### Dataset records
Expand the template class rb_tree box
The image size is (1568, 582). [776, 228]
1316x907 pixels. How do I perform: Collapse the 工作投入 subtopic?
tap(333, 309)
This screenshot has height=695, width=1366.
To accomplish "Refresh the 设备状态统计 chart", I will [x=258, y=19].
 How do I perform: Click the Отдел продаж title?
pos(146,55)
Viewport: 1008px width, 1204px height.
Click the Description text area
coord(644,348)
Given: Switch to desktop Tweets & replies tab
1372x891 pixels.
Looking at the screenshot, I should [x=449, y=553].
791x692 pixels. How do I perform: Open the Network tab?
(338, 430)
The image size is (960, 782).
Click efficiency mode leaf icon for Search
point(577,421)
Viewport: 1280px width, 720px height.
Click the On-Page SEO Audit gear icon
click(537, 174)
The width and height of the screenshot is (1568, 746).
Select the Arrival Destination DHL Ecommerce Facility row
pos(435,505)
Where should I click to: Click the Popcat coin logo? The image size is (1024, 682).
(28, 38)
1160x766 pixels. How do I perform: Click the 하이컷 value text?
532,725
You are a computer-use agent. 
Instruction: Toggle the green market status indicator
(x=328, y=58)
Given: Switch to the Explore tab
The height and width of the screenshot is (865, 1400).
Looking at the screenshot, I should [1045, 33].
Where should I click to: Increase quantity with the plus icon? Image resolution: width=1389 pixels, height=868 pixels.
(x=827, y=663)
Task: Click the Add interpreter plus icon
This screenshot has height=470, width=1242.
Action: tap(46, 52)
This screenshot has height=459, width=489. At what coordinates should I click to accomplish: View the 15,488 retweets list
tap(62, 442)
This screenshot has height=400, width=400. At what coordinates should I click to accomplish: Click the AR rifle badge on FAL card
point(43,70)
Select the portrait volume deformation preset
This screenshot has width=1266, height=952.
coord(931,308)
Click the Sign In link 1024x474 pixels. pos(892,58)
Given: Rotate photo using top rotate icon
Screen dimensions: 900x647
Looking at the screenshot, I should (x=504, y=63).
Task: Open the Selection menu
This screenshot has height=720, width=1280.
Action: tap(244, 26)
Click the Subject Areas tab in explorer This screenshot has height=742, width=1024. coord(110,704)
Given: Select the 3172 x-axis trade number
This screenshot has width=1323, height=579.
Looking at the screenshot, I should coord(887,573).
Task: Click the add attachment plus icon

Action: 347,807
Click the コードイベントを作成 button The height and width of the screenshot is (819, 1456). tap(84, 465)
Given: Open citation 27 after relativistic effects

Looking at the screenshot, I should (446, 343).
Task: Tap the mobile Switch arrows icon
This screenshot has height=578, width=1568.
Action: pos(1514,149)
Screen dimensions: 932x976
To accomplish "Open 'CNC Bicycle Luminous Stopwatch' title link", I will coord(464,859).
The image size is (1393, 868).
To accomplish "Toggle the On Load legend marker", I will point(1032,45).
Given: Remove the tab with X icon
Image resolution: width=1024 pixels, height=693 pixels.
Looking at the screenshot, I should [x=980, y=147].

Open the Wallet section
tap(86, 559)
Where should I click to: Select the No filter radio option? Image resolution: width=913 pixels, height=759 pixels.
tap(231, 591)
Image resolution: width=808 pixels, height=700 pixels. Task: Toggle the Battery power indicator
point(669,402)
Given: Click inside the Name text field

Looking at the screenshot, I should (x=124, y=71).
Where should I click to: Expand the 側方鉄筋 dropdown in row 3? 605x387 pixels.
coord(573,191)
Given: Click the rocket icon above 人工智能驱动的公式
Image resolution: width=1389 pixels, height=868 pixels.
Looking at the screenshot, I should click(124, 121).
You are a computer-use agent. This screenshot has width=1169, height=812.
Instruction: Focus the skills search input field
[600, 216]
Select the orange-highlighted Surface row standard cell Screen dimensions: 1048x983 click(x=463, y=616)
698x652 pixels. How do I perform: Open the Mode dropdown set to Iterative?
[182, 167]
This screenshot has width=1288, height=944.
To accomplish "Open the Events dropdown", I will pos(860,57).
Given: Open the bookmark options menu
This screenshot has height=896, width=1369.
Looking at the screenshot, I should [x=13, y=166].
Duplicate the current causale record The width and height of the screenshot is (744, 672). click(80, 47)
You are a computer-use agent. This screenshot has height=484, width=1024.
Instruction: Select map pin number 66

### Written task
Recast the records as a JSON list of strings, one string per line, starting at the first line of the records and ending at the line that contains "Looking at the screenshot, I should [1045, 33].". Leave out blank lines.

### Output of the task
[
  "Expand the template class rb_tree box",
  "The image size is (1568, 582). [776, 228]",
  "1316x907 pixels. How do I perform: Collapse the 工作投入 subtopic?",
  "tap(333, 309)",
  "This screenshot has height=695, width=1366.",
  "To accomplish \"Refresh the 设备状态统计 chart\", I will [x=258, y=19].",
  " How do I perform: Click the Отдел продаж title?",
  "pos(146,55)",
  "Viewport: 1008px width, 1204px height.",
  "Click the Description text area",
  "coord(644,348)",
  "Given: Switch to desktop Tweets & replies tab",
  "1372x891 pixels.",
  "Looking at the screenshot, I should [x=449, y=553].",
  "791x692 pixels. How do I perform: Open the Network tab?",
  "(338, 430)",
  "The image size is (960, 782).",
  "Click efficiency mode leaf icon for Search",
  "point(577,421)",
  "Viewport: 1280px width, 720px height.",
  "Click the On-Page SEO Audit gear icon",
  "click(537, 174)",
  "The width and height of the screenshot is (1568, 746).",
  "Select the Arrival Destination DHL Ecommerce Facility row",
  "pos(435,505)",
  "Where should I click to: Click the Popcat coin logo? The image size is (1024, 682).",
  "(28, 38)",
  "1160x766 pixels. How do I perform: Click the 하이컷 value text?",
  "532,725",
  "You are a computer-use agent. ",
  "Instruction: Toggle the green market status indicator",
  "(x=328, y=58)",
  "Given: Switch to the Explore tab",
  "The height and width of the screenshot is (865, 1400).",
  "Looking at the screenshot, I should [1045, 33]."
]